**Travail à faire**
A – D'après le texte sur Jean Giono, en quelle année son père est-il victime d'une attaque ?
B – Recopiez le texte sur Jean Giono depuis « Le deuxième tournant » jusqu'à « sur le Front. » inclus.

**Passage choisi**
_ _ _ _ _ _ _
30 mars 1895 : Jean Giono

coquillage



"Né à Manosque en 1895, sait lire et écrire, ne sait pas nager"

Prière d'insérer de la première édition de Colline, 1929.




portrait de Giono, 1968

Portrait de Jean Giono, 1968. Photographie de Jean Dieudaize (1921-2003)

Un début dans la vie

Jean Giono est né à Manosque, ville de haute Provence, où il passera l'essentiel de sa vie et où il mourra, en octobre 1970. Son père, fils d'un immigré italien, est cordonnier et sa mère, née à Paris d'une famille picarde, repasseuse. Le petit Jean vit une enfance heureuse entouré d'amour. Dans Jean le Bleu, 1932, l'écrivain relate ses souvenirs d'enfance (les véritables et les imaginés, sans que le lecteur puisse faire la différence), le père aimé et admiré, la figure maternelle, les premières émotions, les premières histoires contées par le père, celles imaginées par l'enfant à partir de ce qu'il voit, de ce qu'il entend, et surtout l'exploration sensuelle du monde dans laquelle l'odorat et le toucher sont des sens privilégiés, ce qu'ils resteront pour l'oeuvre tout entière.
Un petit monde heureusement en ordre qui va, soudain, se défaire. En 1911, le père est victime d'une attaque. Jean Giono quitte le lycée, il allait entrer en première, pour chercher du travail. Il en trouve dans une banque (Le Comptoir d'Escompte) d'abord comme chasseur, puis comme employé. Au lycée, il s'est noué d'amitié avec Henri Fluchère, passionné de littérature anglaise, dont il devient ensuite l'un des grands spécialistes français. Il lui doit la connaissance de la littérature anglo-saxonne, un amour qui perdurera toute sa vie. C'est aussi l'époque où il découvre Homère, Virgile et toute la littérature gréco-latine ; il racontera, plus tard (en 1952), comment cette littérature l'a sauvé de l'ennui d'un univers étriqué. Et si ce sont ces textes qu'il explore, c'est qu'ils coûtaient très peu cher par rapport à ceux des écrivains contemporains. En même temps, ces lectures permettent sans doute de mettre en mots sa propre expérience du monde, sa perception d'une nature aussi séduisante que sauvage, voire brutale, par rapport à laquelle l'homme est toujours superfétatoire, avec laquelle il doit toujours composer, ce que progressivement il nommera "les dieux".
Le deuxième tournant de cette jeune vie est la déclaration de guerre. Giono est mobilisé en 1915. Il a vingt ans et va vivre la Grande Guerre sur ses fronts les plus durs. Il en reviendra, comme la majorité des combattants ayant survécu, bouleversé, ravagé. En 1917, il confie dans une lettre :"Je n'ai plus d'âme, je n'ai plus de coeur, je n'ai plus de ciel bleu, non, je n'ai plus d'idéal, je ne suis qu'os, chair et arme. Et la pluie drue s'acharne sur l'acier des casques." Son pacifisme militant qui se manifestera avec éclat durant les années trente et le conduira même en prison (septembre-novembre 1939) s'enracine dans l'horreur vécue sur le Front.
_ _ _ _ _ _ _
**Extrait de données**

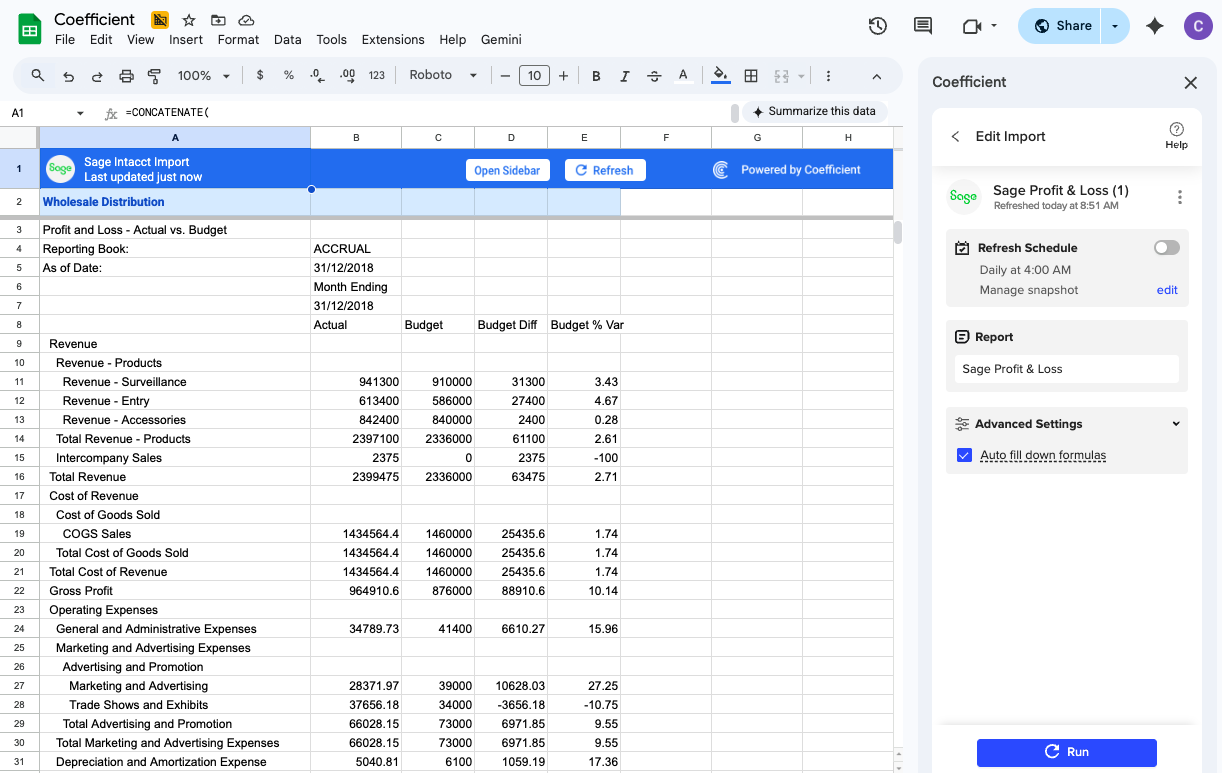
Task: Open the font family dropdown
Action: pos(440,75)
_ _ _ _ _ _ _
**Résultats**
A – En 1911.

B –
Le deuxième tournant de cette jeune vie est la déclaration de guerre. Giono est mobilisé en 1915. Il a vingt ans et va vivre la Grande Guerre sur ses fronts les plus durs. Il en reviendra, comme la majorité des combattants ayant survécu, bouleversé, ravagé. En 1917, il confie dans une lettre :"Je n'ai plus d'âme, je n'ai plus de coeur, je n'ai plus de ciel bleu, non, je n'ai plus d'idéal, je ne suis qu'os, chair et arme. Et la pluie drue s'acharne sur l'acier des casques." Son pacifisme militant qui se manifestera avec éclat durant les années trente et le conduira même en prison (septembre-novembre 1939) s'enracine dans l'horreur vécue sur le Front.